● Stored dataset items
--- begin ---
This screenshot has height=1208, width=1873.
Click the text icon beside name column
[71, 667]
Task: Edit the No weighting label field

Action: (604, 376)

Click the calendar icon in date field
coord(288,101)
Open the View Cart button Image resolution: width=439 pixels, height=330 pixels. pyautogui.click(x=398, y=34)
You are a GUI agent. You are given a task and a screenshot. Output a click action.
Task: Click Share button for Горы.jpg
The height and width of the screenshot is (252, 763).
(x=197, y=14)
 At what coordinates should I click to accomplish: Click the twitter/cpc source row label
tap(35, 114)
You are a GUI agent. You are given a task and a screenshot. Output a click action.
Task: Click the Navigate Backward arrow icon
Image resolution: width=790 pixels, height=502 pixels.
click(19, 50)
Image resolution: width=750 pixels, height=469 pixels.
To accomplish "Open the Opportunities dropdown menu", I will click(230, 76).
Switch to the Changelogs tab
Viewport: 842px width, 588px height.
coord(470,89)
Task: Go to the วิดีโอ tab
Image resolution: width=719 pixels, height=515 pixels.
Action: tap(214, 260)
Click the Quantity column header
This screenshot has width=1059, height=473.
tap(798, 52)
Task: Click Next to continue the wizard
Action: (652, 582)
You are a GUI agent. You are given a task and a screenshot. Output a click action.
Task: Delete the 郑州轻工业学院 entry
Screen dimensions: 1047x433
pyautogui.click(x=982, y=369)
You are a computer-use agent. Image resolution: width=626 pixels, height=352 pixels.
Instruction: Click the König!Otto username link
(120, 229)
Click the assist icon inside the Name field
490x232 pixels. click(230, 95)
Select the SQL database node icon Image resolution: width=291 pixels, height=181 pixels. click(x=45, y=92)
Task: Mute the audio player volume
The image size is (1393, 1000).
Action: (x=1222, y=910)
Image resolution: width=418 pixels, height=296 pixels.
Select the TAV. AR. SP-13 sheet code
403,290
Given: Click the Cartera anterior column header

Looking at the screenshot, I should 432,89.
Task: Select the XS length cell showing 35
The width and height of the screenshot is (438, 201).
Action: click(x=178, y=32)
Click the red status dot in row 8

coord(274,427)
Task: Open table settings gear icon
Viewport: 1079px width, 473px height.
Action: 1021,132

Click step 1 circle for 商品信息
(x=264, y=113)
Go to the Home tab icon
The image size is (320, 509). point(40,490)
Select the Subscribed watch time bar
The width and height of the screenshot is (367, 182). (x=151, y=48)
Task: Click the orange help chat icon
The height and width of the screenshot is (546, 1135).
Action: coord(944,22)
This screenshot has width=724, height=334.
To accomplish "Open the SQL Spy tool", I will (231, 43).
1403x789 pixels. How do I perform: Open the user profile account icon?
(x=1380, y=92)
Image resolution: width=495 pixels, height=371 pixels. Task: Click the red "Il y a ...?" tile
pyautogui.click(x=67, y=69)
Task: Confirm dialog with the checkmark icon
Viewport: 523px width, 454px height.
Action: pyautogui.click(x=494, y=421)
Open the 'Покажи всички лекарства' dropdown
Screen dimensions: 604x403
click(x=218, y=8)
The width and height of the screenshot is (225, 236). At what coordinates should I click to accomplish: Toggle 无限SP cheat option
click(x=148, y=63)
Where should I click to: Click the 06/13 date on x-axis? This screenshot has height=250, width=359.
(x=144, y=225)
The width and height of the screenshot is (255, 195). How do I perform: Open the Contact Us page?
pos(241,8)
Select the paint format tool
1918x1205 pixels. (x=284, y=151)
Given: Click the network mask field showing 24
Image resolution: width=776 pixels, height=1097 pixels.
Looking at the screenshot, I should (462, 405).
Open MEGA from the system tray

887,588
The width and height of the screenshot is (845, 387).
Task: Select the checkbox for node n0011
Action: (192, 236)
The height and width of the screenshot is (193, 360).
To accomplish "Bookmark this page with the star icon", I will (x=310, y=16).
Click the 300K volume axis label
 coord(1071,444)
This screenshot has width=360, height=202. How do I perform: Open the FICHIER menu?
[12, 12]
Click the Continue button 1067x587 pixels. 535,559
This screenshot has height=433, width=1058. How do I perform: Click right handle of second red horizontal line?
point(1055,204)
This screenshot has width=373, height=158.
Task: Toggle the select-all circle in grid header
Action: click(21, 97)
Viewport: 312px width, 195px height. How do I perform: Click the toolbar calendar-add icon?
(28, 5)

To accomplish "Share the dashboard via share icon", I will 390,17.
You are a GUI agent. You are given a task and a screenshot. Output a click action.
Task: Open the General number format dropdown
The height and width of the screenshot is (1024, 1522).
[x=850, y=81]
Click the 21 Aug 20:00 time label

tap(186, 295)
--- end ---
● Requirements
Pick out every line in the records above that contains the word "page", and copy each of those lines.

● Answer to the problem
The width and height of the screenshot is (255, 195). How do I perform: Open the Contact Us page?
To accomplish "Bookmark this page with the star icon", I will (x=310, y=16).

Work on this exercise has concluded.